» What you have to do
Reproduce the records in full. Alter nothing.

==== The data

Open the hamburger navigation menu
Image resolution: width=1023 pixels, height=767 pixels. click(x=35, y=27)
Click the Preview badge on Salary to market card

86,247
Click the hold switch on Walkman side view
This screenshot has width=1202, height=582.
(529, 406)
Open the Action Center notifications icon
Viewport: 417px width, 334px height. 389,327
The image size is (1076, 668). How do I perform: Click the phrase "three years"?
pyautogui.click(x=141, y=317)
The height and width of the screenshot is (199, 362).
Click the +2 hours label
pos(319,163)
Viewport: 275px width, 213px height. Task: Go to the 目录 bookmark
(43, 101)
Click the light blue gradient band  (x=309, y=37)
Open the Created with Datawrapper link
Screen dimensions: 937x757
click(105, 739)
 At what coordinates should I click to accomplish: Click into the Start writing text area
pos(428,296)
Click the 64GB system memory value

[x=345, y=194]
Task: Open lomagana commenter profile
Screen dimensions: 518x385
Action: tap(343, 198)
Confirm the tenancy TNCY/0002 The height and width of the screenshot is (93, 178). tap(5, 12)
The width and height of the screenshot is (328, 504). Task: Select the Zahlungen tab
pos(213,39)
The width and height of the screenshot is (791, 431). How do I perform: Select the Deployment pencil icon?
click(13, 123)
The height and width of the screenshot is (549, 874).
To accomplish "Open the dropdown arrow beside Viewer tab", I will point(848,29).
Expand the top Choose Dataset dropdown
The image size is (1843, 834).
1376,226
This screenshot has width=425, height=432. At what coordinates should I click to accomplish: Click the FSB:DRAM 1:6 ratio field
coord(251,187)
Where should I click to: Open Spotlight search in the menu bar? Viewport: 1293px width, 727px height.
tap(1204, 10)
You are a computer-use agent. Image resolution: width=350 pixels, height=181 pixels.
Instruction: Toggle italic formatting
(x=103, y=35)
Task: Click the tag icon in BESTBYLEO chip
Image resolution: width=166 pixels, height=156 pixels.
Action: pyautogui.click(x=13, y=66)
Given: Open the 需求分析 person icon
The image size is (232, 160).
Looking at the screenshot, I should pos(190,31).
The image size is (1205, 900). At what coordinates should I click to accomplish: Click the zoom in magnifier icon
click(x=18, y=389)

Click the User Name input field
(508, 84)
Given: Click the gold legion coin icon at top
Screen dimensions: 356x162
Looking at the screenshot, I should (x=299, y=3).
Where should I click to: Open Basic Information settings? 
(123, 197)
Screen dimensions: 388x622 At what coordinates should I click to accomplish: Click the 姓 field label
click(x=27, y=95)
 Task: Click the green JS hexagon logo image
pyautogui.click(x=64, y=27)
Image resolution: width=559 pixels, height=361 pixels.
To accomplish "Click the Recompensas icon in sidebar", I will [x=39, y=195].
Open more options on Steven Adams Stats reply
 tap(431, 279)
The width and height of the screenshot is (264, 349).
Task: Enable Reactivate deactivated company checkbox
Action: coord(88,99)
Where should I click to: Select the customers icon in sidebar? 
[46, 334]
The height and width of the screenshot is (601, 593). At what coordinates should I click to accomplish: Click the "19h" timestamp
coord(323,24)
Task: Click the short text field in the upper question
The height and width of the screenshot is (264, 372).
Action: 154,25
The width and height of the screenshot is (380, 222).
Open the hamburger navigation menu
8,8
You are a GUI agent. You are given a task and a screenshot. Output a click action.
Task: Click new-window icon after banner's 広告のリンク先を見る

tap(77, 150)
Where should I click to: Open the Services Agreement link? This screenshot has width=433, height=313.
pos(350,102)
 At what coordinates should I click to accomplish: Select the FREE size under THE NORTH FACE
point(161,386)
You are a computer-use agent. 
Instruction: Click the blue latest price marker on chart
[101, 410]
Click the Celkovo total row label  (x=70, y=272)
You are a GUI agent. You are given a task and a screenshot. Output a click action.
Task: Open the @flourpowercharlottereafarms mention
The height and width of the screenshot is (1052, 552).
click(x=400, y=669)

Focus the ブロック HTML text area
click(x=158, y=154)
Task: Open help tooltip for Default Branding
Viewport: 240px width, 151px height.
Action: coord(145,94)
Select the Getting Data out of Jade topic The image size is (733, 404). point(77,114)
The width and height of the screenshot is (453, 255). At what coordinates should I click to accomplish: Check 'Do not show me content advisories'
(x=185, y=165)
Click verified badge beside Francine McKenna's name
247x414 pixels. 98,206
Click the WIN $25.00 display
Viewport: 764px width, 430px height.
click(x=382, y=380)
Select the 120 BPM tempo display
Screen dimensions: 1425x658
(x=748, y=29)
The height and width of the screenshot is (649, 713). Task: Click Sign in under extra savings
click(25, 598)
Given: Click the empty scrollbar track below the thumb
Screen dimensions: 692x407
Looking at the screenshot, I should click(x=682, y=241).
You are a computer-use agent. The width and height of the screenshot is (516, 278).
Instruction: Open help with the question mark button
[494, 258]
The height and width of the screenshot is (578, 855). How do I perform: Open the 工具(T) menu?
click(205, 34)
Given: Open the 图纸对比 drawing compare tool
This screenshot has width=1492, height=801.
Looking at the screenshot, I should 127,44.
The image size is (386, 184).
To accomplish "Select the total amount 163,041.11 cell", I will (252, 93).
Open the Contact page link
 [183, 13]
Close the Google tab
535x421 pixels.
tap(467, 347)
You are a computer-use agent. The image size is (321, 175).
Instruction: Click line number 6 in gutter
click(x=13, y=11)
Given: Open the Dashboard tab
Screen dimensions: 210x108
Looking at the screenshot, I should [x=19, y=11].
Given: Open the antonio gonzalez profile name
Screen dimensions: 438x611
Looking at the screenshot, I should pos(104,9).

========

» Written answer
Open the hamburger navigation menu
Image resolution: width=1023 pixels, height=767 pixels. click(x=35, y=27)
Click the Preview badge on Salary to market card

86,247
Click the hold switch on Walkman side view
This screenshot has width=1202, height=582.
(529, 406)
Open the Action Center notifications icon
Viewport: 417px width, 334px height. 389,327
The image size is (1076, 668). How do I perform: Click the phrase "three years"?
pyautogui.click(x=141, y=317)
The height and width of the screenshot is (199, 362).
Click the +2 hours label
pos(319,163)
Viewport: 275px width, 213px height. Task: Go to the 目录 bookmark
(43, 101)
Click the light blue gradient band  (x=309, y=37)
Open the Created with Datawrapper link
Screen dimensions: 937x757
click(105, 739)
 At what coordinates should I click to accomplish: Click into the Start writing text area
pos(428,296)
Click the 64GB system memory value

[x=345, y=194]
Task: Open lomagana commenter profile
Screen dimensions: 518x385
Action: tap(343, 198)
Confirm the tenancy TNCY/0002 The height and width of the screenshot is (93, 178). tap(5, 12)
The width and height of the screenshot is (328, 504). Task: Select the Zahlungen tab
pos(213,39)
The width and height of the screenshot is (791, 431). How do I perform: Select the Deployment pencil icon?
click(13, 123)
The height and width of the screenshot is (549, 874).
To accomplish "Open the dropdown arrow beside Viewer tab", I will point(848,29).
Expand the top Choose Dataset dropdown
The image size is (1843, 834).
1376,226
This screenshot has width=425, height=432. At what coordinates should I click to accomplish: Click the FSB:DRAM 1:6 ratio field
coord(251,187)
Where should I click to: Open Spotlight search in the menu bar? Viewport: 1293px width, 727px height.
tap(1204, 10)
You are a computer-use agent. Image resolution: width=350 pixels, height=181 pixels.
Instruction: Toggle italic formatting
(x=103, y=35)
Task: Click the tag icon in BESTBYLEO chip
Image resolution: width=166 pixels, height=156 pixels.
Action: pyautogui.click(x=13, y=66)
Given: Open the 需求分析 person icon
The image size is (232, 160).
Looking at the screenshot, I should pos(190,31).
The image size is (1205, 900). At what coordinates should I click to accomplish: Click the zoom in magnifier icon
click(x=18, y=389)

Click the User Name input field
(508, 84)
Given: Click the gold legion coin icon at top
Screen dimensions: 356x162
Looking at the screenshot, I should (x=299, y=3).
Where should I click to: Open Basic Information settings? 
(123, 197)
Screen dimensions: 388x622 At what coordinates should I click to accomplish: Click the 姓 field label
click(x=27, y=95)
 Task: Click the green JS hexagon logo image
pyautogui.click(x=64, y=27)
Image resolution: width=559 pixels, height=361 pixels.
To accomplish "Click the Recompensas icon in sidebar", I will [x=39, y=195].
Open more options on Steven Adams Stats reply
 tap(431, 279)
The width and height of the screenshot is (264, 349).
Task: Enable Reactivate deactivated company checkbox
Action: coord(88,99)
Where should I click to: Select the customers icon in sidebar? 
[46, 334]
The height and width of the screenshot is (601, 593). At what coordinates should I click to accomplish: Click the "19h" timestamp
coord(323,24)
Task: Click the short text field in the upper question
The height and width of the screenshot is (264, 372).
Action: 154,25
The width and height of the screenshot is (380, 222).
Open the hamburger navigation menu
8,8
You are a GUI agent. You are given a task and a screenshot. Output a click action.
Task: Click new-window icon after banner's 広告のリンク先を見る

tap(77, 150)
Where should I click to: Open the Services Agreement link? This screenshot has width=433, height=313.
pos(350,102)
 At what coordinates should I click to accomplish: Select the FREE size under THE NORTH FACE
point(161,386)
You are a computer-use agent. 
Instruction: Click the blue latest price marker on chart
[101, 410]
Click the Celkovo total row label  (x=70, y=272)
You are a GUI agent. You are given a task and a screenshot. Output a click action.
Task: Open the @flourpowercharlottereafarms mention
The height and width of the screenshot is (1052, 552).
click(x=400, y=669)

Focus the ブロック HTML text area
click(x=158, y=154)
Task: Open help tooltip for Default Branding
Viewport: 240px width, 151px height.
Action: coord(145,94)
Select the Getting Data out of Jade topic The image size is (733, 404). point(77,114)
The width and height of the screenshot is (453, 255). At what coordinates should I click to accomplish: Check 'Do not show me content advisories'
(x=185, y=165)
Click verified badge beside Francine McKenna's name
247x414 pixels. 98,206
Click the WIN $25.00 display
Viewport: 764px width, 430px height.
click(x=382, y=380)
Select the 120 BPM tempo display
Screen dimensions: 1425x658
(x=748, y=29)
The height and width of the screenshot is (649, 713). Task: Click Sign in under extra savings
click(25, 598)
Given: Click the empty scrollbar track below the thumb
Screen dimensions: 692x407
Looking at the screenshot, I should click(x=682, y=241).
You are a computer-use agent. The width and height of the screenshot is (516, 278).
Instruction: Open help with the question mark button
[494, 258]
The height and width of the screenshot is (578, 855). How do I perform: Open the 工具(T) menu?
click(205, 34)
Given: Open the 图纸对比 drawing compare tool
This screenshot has width=1492, height=801.
Looking at the screenshot, I should 127,44.
The image size is (386, 184).
To accomplish "Select the total amount 163,041.11 cell", I will (252, 93).
Open the Contact page link
 [183, 13]
Close the Google tab
535x421 pixels.
tap(467, 347)
You are a computer-use agent. The image size is (321, 175).
Instruction: Click line number 6 in gutter
click(x=13, y=11)
Given: Open the Dashboard tab
Screen dimensions: 210x108
Looking at the screenshot, I should [x=19, y=11].
Given: Open the antonio gonzalez profile name
Screen dimensions: 438x611
Looking at the screenshot, I should pos(104,9).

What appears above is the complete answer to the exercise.